The controller allows multiple devices to be connected to the adapter. As the adapter forms the primary path to and from the server, the controller provides the connectivity to the actual devices that communicate with the server. As indicated in Figure 6-6, the controller functions can be manifold but primarily control the flow of data to and from the devices. In doing so, it provides an addressing scheme for the devices, shields the server from the operational complexities of the device, and provides another temporary location for data (prior to it being written or cached) for faster access.
Like adapters, controllers consist of both hardware and software components . However, their primary functionality is driven by hardware microcode , as indicated in Figure 6-6.

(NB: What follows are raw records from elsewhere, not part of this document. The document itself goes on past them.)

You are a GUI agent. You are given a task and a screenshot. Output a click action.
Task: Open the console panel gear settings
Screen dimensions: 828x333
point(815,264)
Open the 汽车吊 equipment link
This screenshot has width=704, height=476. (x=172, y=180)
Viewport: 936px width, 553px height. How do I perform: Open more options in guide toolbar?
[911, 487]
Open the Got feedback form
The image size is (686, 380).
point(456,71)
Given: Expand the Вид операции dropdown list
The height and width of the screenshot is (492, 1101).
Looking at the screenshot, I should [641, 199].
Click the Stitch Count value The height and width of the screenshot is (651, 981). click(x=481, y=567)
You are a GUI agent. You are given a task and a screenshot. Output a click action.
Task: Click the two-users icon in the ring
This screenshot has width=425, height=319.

By keeping track of a disks position and being the initiator of the drives read/ write electronics (see the next section for more details on magnetic head disk assemblies, referred to as HDA mechanisms), the controller provides data buffering between the disk and the host interface or adapter with its error detection, correction, retry , and recovery functions. Both of these functions are susceptible to changes in connectivity due to their communications with the operating system.
The controller also offers the systems attached disks as an acceptable storage location even though the actual physical mapping may be very different. This allows the controller to translate I/O system requests into actual physical commands that can be executed on the real disk drive. Typical in most systems, the controllers and operating system view the disk drive locations as a linear pool of logical locations. This level of abstraction translation, though having existed in I/O configurations for many years , is necessary to translate logical blocks of data into physical addresses on the storage media.
This is a key concept within the controller functionality. It demonstrates how the operating system communicates within a logical set of storage locations that are considered virtual to the controller, which translates those locations into the physical realities the controller must manage. Figure 6-7 represents an overview of how logical views are mapped into physical views.